I would be very cautious about labeling a coefficient "small" unless all of the measurements have been normalized. In the following example, I look at the correlation between the Mass of some objects and their length. As the units of the length change, the absolute size of the fit coefficient changes but the p value is constant and any practical significance would also be constant.

set.seed(1)
DF <- data.frame(Meters = c(1.5, 1.6, 1.7, 1.8),
Mass = c(1.5, 1.6, 1.7, 1.8) * 1.5 + rnorm(4, mean = 0 , sd = 0.1),
KM = c(1.5, 1.6, 1.7, 1.8)/1000,
MM = c(1.5, 1.6, 1.7, 1.8) * 1000)
summary(lm(Mass ~ Meters, data = DF))
#>
#> Call:
#> lm(formula = Mass ~ Meters, data = DF)
#>
#> Residuals:
#> 1 2 3 4
#> 0.01412 0.03867 -0.11971 0.06692
#>
#> Coefficients:
#> Estimate Std. Error t value Pr(>|t|)
#> (Intercept) -0.9237 0.7489 -1.233 0.3427
#> Meters 2.0646 0.4528 4.559 0.0449 *
#> ---
#> Signif. codes: 0 '***' 0.001 '**' 0.01 '*' 0.05 '.' 0.1 ' ' 1
#>
#> Residual standard error: 0.1013 on 2 degrees of freedom
#> Multiple R-squared: 0.9122, Adjusted R-squared: 0.8684
#> F-statistic: 20.79 on 1 and 2 DF, p-value: 0.04489
summary(lm(Mass ~ KM, data = DF))
#>
#> Call:
#> lm(formula = Mass ~ KM, data = DF)
#>
#> Residuals:
#> 1 2 3 4
#> 0.01412 0.03867 -0.11971 0.06692
#>
#> Coefficients:
#> Estimate Std. Error t value Pr(>|t|)
#> (Intercept) -0.9237 0.7489 -1.233 0.3427
#> KM 2064.5932 452.8179 4.559 0.0449 *
#> ---
#> Signif. codes: 0 '***' 0.001 '**' 0.01 '*' 0.05 '.' 0.1 ' ' 1
#>
#> Residual standard error: 0.1013 on 2 degrees of freedom
#> Multiple R-squared: 0.9122, Adjusted R-squared: 0.8684
#> F-statistic: 20.79 on 1 and 2 DF, p-value: 0.04489
summary(lm(Mass ~ MM, data = DF))
#>
#> Call:
#> lm(formula = Mass ~ MM, data = DF)
#>
#> Residuals:
#> 1 2 3 4
#> 0.01412 0.03867 -0.11971 0.06692
#>
#> Coefficients:
#> Estimate Std. Error t value Pr(>|t|)
#> (Intercept) -0.9236577 0.7488628 -1.233 0.3427
#> MM 0.0020646 0.0004528 4.559 0.0449 *
#> ---
#> Signif. codes: 0 '***' 0.001 '**' 0.01 '*' 0.05 '.' 0.1 ' ' 1
#>
#> Residual standard error: 0.1013 on 2 degrees of freedom
#> Multiple R-squared: 0.9122, Adjusted R-squared: 0.8684
#> F-statistic: 20.79 on 1 and 2 DF, p-value: 0.04489

^{Created on 2021-03-25 by the reprex package (v0.3.0)}

Statistically significance tests the probability of the coefficient to be 0. The above answers provide good info.

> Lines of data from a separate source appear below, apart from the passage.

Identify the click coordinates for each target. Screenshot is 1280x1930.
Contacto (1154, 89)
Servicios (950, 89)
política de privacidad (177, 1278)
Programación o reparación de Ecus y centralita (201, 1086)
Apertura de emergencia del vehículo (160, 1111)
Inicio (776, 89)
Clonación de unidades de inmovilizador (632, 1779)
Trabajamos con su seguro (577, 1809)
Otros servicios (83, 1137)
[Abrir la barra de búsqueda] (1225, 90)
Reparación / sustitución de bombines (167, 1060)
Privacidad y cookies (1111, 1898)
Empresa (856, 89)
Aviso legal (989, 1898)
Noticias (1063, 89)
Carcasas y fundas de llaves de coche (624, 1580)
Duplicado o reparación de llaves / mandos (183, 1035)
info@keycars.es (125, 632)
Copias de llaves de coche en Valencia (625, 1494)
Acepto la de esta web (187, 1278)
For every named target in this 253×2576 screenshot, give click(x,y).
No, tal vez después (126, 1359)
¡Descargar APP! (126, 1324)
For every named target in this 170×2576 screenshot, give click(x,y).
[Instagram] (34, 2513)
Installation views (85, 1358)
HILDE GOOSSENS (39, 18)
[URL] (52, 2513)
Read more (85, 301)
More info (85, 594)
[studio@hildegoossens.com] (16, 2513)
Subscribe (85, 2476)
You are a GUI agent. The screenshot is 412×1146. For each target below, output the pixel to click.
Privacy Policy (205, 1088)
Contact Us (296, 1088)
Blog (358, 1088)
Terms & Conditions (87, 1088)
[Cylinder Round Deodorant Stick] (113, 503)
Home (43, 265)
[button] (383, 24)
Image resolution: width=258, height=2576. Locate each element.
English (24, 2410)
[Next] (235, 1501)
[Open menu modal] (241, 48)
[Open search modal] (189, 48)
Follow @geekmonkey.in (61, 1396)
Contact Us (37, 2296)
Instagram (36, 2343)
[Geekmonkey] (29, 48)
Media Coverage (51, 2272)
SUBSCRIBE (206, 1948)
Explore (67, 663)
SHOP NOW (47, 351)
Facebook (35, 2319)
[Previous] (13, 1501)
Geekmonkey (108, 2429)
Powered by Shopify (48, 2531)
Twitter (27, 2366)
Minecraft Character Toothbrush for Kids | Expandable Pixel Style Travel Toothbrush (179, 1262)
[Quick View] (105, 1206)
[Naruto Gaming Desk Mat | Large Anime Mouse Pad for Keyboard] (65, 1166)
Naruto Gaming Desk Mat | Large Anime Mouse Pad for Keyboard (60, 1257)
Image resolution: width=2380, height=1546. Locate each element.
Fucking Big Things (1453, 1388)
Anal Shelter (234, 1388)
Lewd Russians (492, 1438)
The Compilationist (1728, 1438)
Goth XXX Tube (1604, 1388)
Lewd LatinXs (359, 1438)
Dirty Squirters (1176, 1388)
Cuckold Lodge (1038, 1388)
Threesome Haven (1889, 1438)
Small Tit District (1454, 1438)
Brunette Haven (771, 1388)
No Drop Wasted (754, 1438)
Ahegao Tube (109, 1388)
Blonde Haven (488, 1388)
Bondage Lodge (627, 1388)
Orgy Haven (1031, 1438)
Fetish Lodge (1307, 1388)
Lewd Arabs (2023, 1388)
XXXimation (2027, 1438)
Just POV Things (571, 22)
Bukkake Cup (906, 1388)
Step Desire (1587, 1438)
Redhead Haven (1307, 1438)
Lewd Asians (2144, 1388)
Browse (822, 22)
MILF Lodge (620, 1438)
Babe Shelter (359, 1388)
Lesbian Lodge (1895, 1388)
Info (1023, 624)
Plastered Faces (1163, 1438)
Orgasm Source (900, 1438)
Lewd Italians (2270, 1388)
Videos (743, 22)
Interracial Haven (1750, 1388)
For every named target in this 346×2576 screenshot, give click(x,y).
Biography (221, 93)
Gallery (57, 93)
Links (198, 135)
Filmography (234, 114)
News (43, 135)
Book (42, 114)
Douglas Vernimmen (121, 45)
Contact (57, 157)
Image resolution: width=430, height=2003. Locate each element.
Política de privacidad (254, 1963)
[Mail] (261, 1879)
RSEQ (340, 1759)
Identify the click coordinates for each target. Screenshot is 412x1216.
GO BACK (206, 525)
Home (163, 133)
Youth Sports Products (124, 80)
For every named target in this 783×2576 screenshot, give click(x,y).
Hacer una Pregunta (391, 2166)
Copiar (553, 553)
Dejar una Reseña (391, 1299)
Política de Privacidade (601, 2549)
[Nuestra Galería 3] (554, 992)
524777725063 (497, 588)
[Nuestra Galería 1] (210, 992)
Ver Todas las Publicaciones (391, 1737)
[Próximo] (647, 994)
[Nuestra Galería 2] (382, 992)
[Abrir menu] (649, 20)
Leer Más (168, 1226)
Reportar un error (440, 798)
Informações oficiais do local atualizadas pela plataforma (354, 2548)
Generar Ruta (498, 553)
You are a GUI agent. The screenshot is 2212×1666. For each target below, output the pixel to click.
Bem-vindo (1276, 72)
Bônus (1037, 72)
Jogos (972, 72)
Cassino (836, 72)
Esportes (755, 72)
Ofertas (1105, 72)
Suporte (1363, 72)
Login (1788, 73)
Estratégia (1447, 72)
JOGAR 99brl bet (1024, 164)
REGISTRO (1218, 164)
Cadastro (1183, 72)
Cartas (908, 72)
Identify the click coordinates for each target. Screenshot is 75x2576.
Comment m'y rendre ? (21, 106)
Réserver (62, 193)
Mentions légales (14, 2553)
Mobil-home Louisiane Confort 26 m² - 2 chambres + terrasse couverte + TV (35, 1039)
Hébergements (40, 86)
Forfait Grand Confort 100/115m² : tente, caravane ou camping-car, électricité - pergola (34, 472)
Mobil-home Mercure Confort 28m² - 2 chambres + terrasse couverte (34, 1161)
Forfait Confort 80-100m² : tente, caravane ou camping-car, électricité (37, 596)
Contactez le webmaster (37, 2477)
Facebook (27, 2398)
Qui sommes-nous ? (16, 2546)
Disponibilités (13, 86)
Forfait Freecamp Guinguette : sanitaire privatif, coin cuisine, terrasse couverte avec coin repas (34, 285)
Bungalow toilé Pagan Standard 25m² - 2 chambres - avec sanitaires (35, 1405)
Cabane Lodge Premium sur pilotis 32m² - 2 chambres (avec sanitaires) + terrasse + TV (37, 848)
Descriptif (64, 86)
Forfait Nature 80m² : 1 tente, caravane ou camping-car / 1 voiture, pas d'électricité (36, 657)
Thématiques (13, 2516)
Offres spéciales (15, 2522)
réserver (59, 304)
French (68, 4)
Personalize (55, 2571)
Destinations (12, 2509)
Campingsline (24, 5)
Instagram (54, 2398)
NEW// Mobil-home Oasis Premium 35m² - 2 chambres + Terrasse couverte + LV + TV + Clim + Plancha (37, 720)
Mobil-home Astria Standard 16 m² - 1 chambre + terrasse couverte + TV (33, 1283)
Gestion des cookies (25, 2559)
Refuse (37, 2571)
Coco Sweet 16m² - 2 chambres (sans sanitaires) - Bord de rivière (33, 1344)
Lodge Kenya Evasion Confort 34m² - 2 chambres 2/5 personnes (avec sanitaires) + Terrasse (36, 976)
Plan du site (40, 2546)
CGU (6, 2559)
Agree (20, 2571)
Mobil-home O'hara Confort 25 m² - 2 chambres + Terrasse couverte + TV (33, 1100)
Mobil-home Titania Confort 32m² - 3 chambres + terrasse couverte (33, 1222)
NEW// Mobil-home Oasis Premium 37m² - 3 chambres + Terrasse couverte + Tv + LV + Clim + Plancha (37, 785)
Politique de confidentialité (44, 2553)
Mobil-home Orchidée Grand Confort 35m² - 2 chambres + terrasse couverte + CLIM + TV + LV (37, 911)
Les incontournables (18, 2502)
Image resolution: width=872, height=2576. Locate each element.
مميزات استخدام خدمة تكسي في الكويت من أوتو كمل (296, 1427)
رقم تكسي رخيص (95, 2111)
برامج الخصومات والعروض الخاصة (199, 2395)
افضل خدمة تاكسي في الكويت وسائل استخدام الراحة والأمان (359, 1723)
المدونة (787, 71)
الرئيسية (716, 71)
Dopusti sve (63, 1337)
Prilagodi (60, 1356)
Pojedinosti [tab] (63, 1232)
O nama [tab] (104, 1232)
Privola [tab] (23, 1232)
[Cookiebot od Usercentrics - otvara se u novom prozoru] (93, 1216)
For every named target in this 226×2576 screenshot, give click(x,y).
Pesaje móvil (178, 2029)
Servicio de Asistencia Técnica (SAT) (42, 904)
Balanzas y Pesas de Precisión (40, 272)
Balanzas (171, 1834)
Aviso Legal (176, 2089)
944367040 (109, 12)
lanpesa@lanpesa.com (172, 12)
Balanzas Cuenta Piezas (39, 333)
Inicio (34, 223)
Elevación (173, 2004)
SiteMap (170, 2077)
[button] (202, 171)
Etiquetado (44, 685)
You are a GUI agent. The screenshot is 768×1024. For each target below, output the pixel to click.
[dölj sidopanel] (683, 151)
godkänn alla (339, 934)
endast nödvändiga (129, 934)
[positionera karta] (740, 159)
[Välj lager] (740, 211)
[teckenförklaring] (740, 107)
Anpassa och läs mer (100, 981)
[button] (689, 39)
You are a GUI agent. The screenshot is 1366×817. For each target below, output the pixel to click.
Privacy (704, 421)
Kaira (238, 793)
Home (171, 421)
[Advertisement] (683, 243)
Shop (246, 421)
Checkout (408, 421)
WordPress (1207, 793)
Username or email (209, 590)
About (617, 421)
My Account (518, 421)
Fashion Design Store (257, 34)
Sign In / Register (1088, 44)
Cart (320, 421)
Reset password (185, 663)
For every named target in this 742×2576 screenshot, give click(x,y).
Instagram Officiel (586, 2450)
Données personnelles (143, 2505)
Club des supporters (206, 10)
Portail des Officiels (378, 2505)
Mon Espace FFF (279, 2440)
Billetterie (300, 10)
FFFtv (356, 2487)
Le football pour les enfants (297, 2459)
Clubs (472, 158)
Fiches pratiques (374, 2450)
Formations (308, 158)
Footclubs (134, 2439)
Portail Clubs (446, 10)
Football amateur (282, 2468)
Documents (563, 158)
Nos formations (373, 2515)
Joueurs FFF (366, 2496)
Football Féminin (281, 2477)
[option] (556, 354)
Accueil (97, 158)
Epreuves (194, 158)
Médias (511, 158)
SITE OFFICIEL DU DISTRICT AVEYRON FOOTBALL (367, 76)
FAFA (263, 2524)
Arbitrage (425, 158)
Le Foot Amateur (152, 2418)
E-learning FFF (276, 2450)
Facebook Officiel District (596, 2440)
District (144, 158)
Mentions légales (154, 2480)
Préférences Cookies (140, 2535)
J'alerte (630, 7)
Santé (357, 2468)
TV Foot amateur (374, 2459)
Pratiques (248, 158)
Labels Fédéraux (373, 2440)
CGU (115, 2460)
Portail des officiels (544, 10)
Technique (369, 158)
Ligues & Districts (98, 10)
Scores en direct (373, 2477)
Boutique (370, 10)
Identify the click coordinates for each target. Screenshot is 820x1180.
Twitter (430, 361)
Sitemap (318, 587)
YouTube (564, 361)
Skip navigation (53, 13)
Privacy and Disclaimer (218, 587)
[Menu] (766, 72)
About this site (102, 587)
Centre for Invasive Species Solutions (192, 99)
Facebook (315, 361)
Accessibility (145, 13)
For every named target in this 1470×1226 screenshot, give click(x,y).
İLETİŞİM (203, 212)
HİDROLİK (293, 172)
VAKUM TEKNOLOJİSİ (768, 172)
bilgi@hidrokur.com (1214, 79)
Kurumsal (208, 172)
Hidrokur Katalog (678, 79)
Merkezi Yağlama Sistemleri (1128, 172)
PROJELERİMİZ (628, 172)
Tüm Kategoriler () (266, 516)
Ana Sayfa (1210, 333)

I don't think there is a test for "economically significant". To get a feel of the size of your coefficient you could do the following: Multiple a reasonable change of the variable in question (e.g., one or two standard deviations) by the coefficient and make a judgement if the change of the dependent variable can be considered "significant in an economic sense". This is of course just a rule of thumb.

The lm.beta package, last updated in 2014, is a simple way to add the standardized (beta) coefficients to the lm() results. They measure how much Y changes in units of its standard deviation when X changes by one of its standard deviations. In the example below, if wt increases by one standard deviation then mpg will decrease by 0.518 standard deviations. This is a fairly large response and is the largest of the two explanatory variables. There is no rule for when something is economically significant.